Ini berarti Wawancara AI mendukung pengumpulan cepat sekaligus tinjauan setelah fakta. Jika tim tidak sepakat pada suatu kesimpulan, mereka dapat kembali ke klip asli alih-alih berdebat tentang ringkasan yang telah dirapikan.

Cara kerja harga, sampel, dan kredit
Wawancara AI biasanya berjalan dalam dua cara.
Berbagi langsung
Pembuat membagikan tautan wawancara kepada partisipan mereka sendiri. Berbagi langsung mengonsumsi kuota waktu Wawancara AI penerbit, dan penggunaannya dilacak terpisah dalam manajemen sumber daya. Ide kuncinya adalah Wawancara AI dikelola berdasarkan durasi wawancara, bukan jumlah pertanyaan.
Penyebaran pustaka sampel
Jika Anda merekrut partisipan melalui pustaka sampel, WeJot menghasilkan penawaran berdasarkan perkiraan durasi, mode wawancara, tag sampel, dan kondisi penyaringan. Kartu harga menampilkan perkiraan durasi, biaya per menit dasar, biaya tag, biaya penyaringan, dan total perkiraan.
Biaya durasi Wawancara AI untuk penyebaran pustaka sampel sudah termasuk dalam penawaran, sehingga tidak memotong kuota Wawancara AI penerbit lagi. Setelah selesai, sistem mengagregasi durasi aktual untuk setiap respons valid.
Batas visibilitas: apa yang dilihat pengguna dan apa yang tetap internal
Wawancara AI menghasilkan banyak data proses, tetapi tidak semuanya harus diekspos kepada pengguna biasa.
Pembuat dapat melihat informasi yang langsung mendukung keputusan bisnis:
- perkiraan durasi
- mode wawancara
- penawaran penyebaran sampel
- jumlah respons valid
- durasi Wawancara AI total
- aset media dan transkrip
- status penyelesaian
Partisipan hanya melihat apa yang mereka butuhkan untuk memahami dan bertindak, seperti progres pengiriman, status penyelesaian, dan progres imbalan.

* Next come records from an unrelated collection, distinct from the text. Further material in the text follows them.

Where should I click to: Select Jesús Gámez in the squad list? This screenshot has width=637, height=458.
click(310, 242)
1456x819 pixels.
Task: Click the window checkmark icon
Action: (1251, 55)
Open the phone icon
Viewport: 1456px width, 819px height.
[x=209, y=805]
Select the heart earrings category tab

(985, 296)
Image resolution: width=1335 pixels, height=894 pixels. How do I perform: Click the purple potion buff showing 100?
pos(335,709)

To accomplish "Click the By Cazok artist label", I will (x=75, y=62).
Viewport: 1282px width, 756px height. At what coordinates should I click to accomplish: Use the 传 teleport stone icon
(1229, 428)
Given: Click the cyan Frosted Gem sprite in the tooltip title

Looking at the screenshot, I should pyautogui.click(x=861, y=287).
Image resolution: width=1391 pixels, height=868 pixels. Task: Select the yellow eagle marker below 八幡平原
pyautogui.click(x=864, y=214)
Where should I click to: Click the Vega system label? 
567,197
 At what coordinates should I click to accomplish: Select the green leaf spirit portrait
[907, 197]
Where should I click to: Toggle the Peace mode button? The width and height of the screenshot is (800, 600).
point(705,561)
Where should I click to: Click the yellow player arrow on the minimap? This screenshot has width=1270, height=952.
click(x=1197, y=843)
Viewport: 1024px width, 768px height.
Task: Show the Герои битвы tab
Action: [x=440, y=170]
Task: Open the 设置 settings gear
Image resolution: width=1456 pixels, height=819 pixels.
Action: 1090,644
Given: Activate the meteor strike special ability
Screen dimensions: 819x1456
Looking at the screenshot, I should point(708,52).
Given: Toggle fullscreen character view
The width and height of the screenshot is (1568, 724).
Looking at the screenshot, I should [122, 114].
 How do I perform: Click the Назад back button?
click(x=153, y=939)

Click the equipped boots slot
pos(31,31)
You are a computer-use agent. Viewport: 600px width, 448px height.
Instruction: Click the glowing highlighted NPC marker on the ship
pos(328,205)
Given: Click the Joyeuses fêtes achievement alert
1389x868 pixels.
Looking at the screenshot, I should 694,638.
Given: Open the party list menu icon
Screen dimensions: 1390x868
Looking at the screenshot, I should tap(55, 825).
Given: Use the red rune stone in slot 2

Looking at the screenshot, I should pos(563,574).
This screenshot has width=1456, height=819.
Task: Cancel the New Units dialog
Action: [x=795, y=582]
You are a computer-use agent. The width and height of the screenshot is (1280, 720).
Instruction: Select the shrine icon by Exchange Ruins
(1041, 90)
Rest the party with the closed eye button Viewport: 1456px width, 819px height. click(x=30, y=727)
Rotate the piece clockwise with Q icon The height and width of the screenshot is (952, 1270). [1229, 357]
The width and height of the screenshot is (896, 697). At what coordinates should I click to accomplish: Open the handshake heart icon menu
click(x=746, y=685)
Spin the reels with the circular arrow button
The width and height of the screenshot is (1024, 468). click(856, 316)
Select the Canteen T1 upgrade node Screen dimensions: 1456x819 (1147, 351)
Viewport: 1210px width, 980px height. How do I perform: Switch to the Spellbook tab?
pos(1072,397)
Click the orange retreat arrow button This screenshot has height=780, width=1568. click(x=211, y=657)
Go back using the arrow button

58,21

Skor kualitas internal, alasan kualitas, detail tinjauan imbalan, rincian imbalan, dan catatan backend tetap berada di domain backend atau operasional dan tidak ditampilkan sebagai kolom yang terlihat di halaman statistik standar.
Kapan menggunakannya
Wawancara AI cocok digunakan ketika Anda perlu mengajukan pertanyaan lalu terus menggali:
- Penemuan kebutuhan: menelusuri keluhan pengguna hingga mencapai hambatan yang sebenarnya.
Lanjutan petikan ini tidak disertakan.